A UGT lamentou esta quinta-feira a “postura intransigente das confederações patronais” e o seu “radicalismo” na negociação do salário mínimo nacional para 2018, que não permitiu um acordo na Concertação Social.

A posição da central sindical liderada por Carlos Silva consta de uma resolução aprovada quinta-feira pelo secretariado nacional da UGT, que se encontra reunido em Pedrógão Grande.

No documento, a UGT critica “a postura intransigente das confederações patronais” durante a negociação sobre o salário mínimo, que ficou concluída esta terça-feira e que eleva a remuneração dos 557 para os 580 euros no próximo ano, mas sem acordo entre os parceiros sociais.
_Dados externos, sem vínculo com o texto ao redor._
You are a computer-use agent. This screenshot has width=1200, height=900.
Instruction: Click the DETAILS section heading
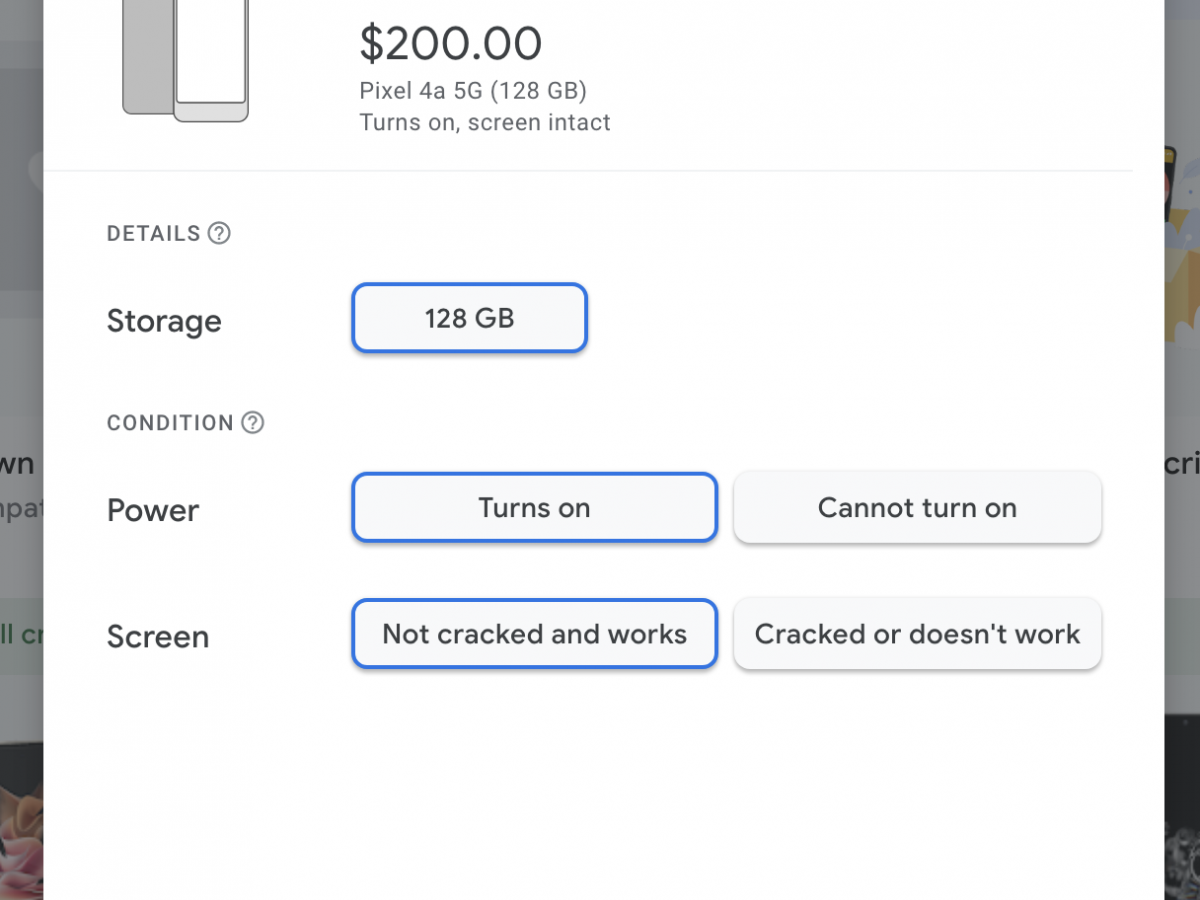(x=154, y=234)
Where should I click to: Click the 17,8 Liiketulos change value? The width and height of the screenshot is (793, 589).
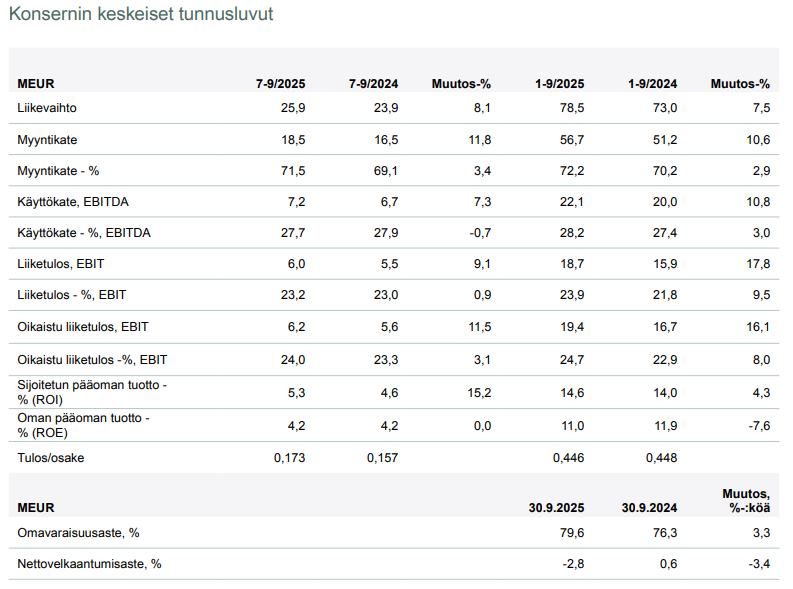pos(759,264)
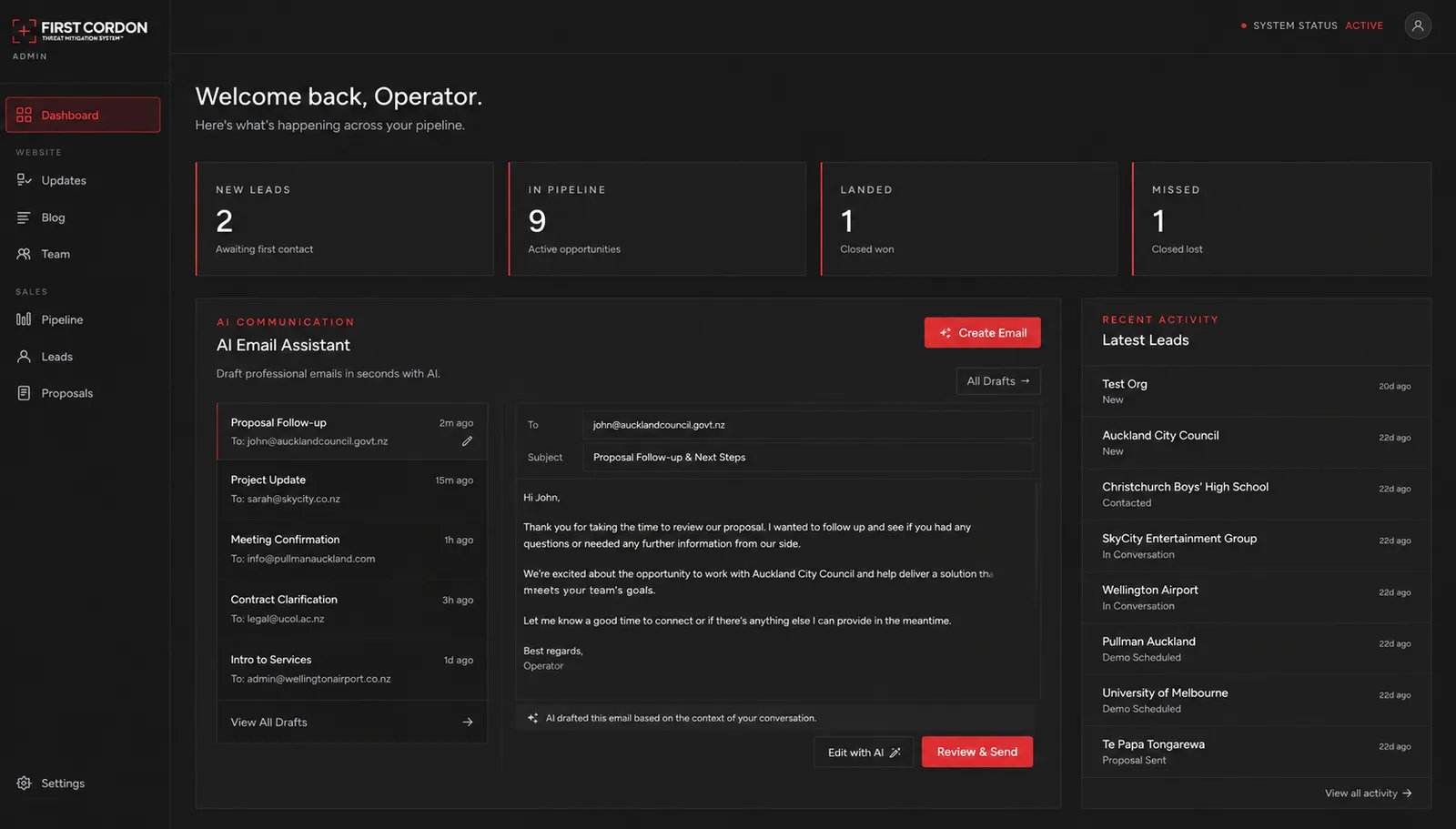This screenshot has height=829, width=1456.
Task: Click the arrow icon beside View All Drafts
Action: tap(467, 723)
A central sindical considera que a postura das confederações patronais foi de “verdadeiros usurários”.

Segundo a UGT, “nunca foi revelada pelos patrões qualquer disponibilidade para ir além dos 580 euros” e, num documento conjunto, as quatro confederações (CIP, CCP, CAP e CTP) exigiram a “preservação inalterada” da legislação laboral ou a “extinção imediata do Pagamento Especial por Conta”, colocando de fora, “pelo seu radicalismo e pela sua rigidez, a possibilidade de qualquer acordo”.

“É uma postura patronal rígida e fechada que esperamos que não se mantenha nos trabalhos futuros da Concertação Social”, acrescenta a central sindical.
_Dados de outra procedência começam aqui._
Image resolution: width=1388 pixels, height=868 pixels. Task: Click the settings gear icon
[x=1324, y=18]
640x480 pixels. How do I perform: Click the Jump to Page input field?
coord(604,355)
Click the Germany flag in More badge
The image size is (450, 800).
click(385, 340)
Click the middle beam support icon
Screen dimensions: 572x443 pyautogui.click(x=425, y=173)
Por outro lado, a UGT saúda “o papel e a posição assumidos pelo Governo” que garantiu que as matérias que propôs como parte de um eventual acordo “não deixarão de integrar a agenda da Concertação Social”.

Em causa a redução da precariedade, a aposta na formação profissional ou a promoção da negociação coletiva.

No documento, a central sindical explica que a reunião do secretariado nacional ocorre em Pedrógão Grande, no âmbito das iniciativas descentralizadas da UGT, e por solidariedade com a região afetada pelos incêndios.